Wajahat Habibullah files Shaheen Bagh “blockade solution” affidavit in Supreme Court

The top court is hearing pleas seeking removal of protestors from Shaheen Bagh and ensuring smooth traffic flow in the area. (Photo: AFP)


 

Former Chief Information Commissioner Wajahat Habibullah, appointed as interlocutor to resolve the Shaheen Bagh impasse, has told the Supreme Court that the sit-in here against the Citizenship Amendment Act (CAA) was peaceful and inconvenience being caused to commuters was due to “unnecessary” barricades put up by police on roads far away from the site.

Habibullah, through an affidavit, has spelt out a solution to clear the road at the anti-CAA protest site here. The affidavit states that removing the barricades on some of the adjoining roads can immediately relieve the situation.

In his affidavit, Habibullah states that the protest is peaceful and that traffic flow will be normalised if blockades at five points are lifted.

The affidavit also notes that police have unnecessarily blocked the roads causing problems to the people.

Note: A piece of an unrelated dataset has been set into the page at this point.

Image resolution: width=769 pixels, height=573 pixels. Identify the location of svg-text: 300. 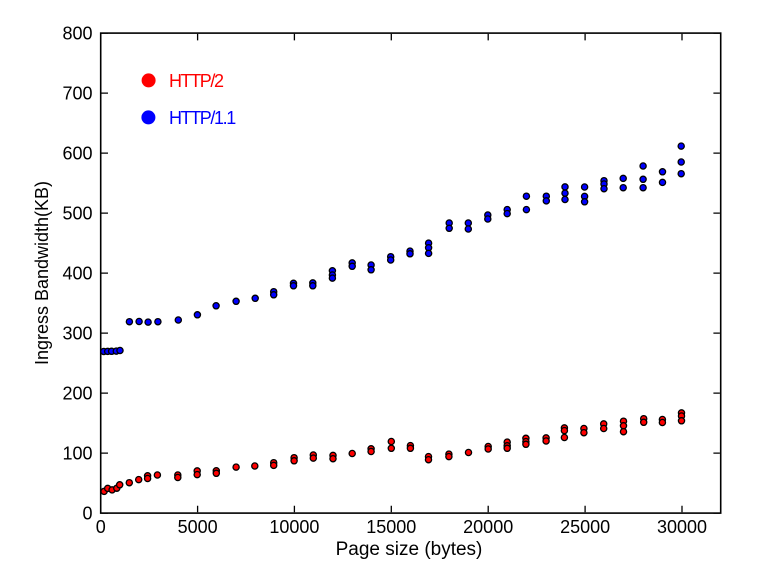
(77, 333).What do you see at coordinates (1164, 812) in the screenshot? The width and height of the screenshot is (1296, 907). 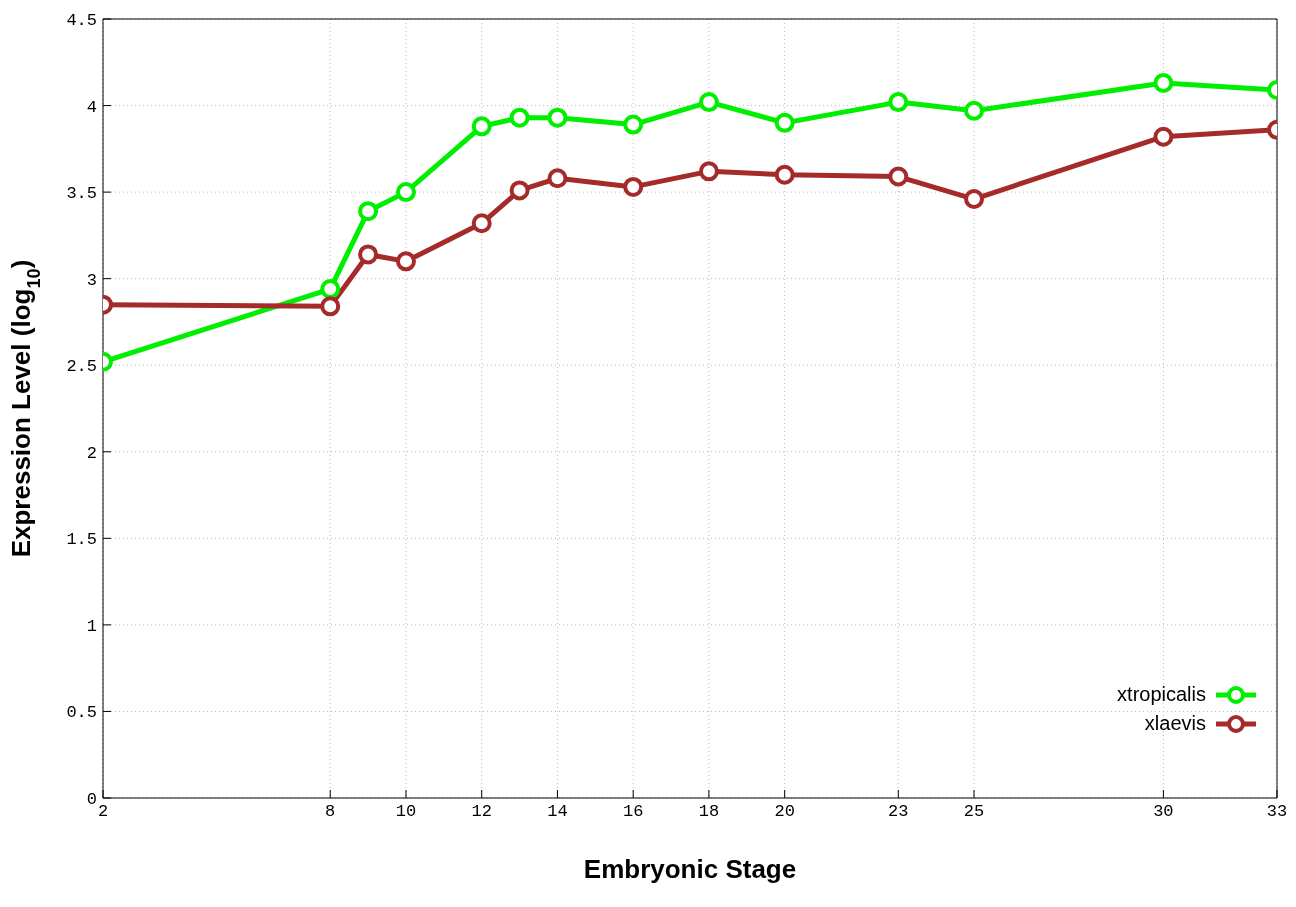 I see `x-tick-label: 30` at bounding box center [1164, 812].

The same stand has been taken by social activist Syed Bahadur Abbas Naqvi and Bhim Army chief Chandra Shekhar Azad in their joint affidavit filed in the top court in the matter.

Habibullah, Chandra Shekhar, and Naqvi have jointly filed an intervention application in the top court which is already seized of the matter.

Habibullah had visited the protest site at Shaheen Bagh pursuant to the direction by a bench of Justices SK Kaul and KM Joseph which is scheduled to hear the matter on Monday.

The top court is hearing pleas seeking removal of protestors from Shaheen Bagh and ensuring smooth traffic flow in the area.

The top court had earlier said that though people have a fundamental right to protest “peacefully and lawfully”, it was troubled by the blocking of a public road at Shaheen Bagh as it might lead to a “chaotic situation”.

In his affidavit filed in the top court, Habibullah has contended that “Shaheen Bagh stands tall as a firm example of peaceful dignified dissent, more so in the face of various instances of state-sponsored violence on similar dissents across India.

“We have been sad and mute witnesses to police brutality and negative typecasting of a particular community across the country. Crushing dissent instead of entering into a dialogue is the new norm, but it is alien to our Constitution,” he has claimed.

Naqvi and Shekhar, in their joint affidavit, have alleged that “the present ruling dispensation, at the behest of its political masters, had devised a strategy of extinguishing these protests by falsely attributing violence and acts of vandalism to peaceful protestors”.

They have also said that police has “unnecessarily” barricaded numerous roads that “have no connection with the protest” and are at a great distance from the site, thereby, “abdicating their responsibilities and duties and wrongly laying the blame on the protest”.

“It is these barricading of unconnected roads that has led to a chaotic situation,” Habibullah has claimed and added that if the barricades are removed from the 10 points he has mentioned in the affidavit, “the chaos complained of in the petition would cease”.

In a separate affidavit, Naqvi and Shekhar have claimed the issue of inconvenience to commuters has been “deliberately orchestrated by the police” by blocking all the surrounding roads as well as the arterial roads connecting Delhi, Noida, and Faridabad.

Habibullah, in his affidavit, has also stated that the protestors have asked him to convey to the apex court that their dissent “was out of desperation and compulsion” as they see the CAA, National Population Register (NPR) and National Register of Citizens (NRC) as a “death knell” for their and future generations’” survival and existence.

The other concerns voiced by the protestors were that CAA and the intention behind it, as publicly voiced by those in power, “has struck a deep fear into the hearts of many poor and under-privileged citizens of India”.

He has said, “The assembly is peaceful. The question of their security is also crucial. Any attempt to forcibly shift them from the present site would compromise their safety.”

Restrictions have been imposed on the Kalindi Kunj-Shaheen Bagh stretch and the Okhla underpass, which were closed on December 15 last year due to protests against CAA and NRC.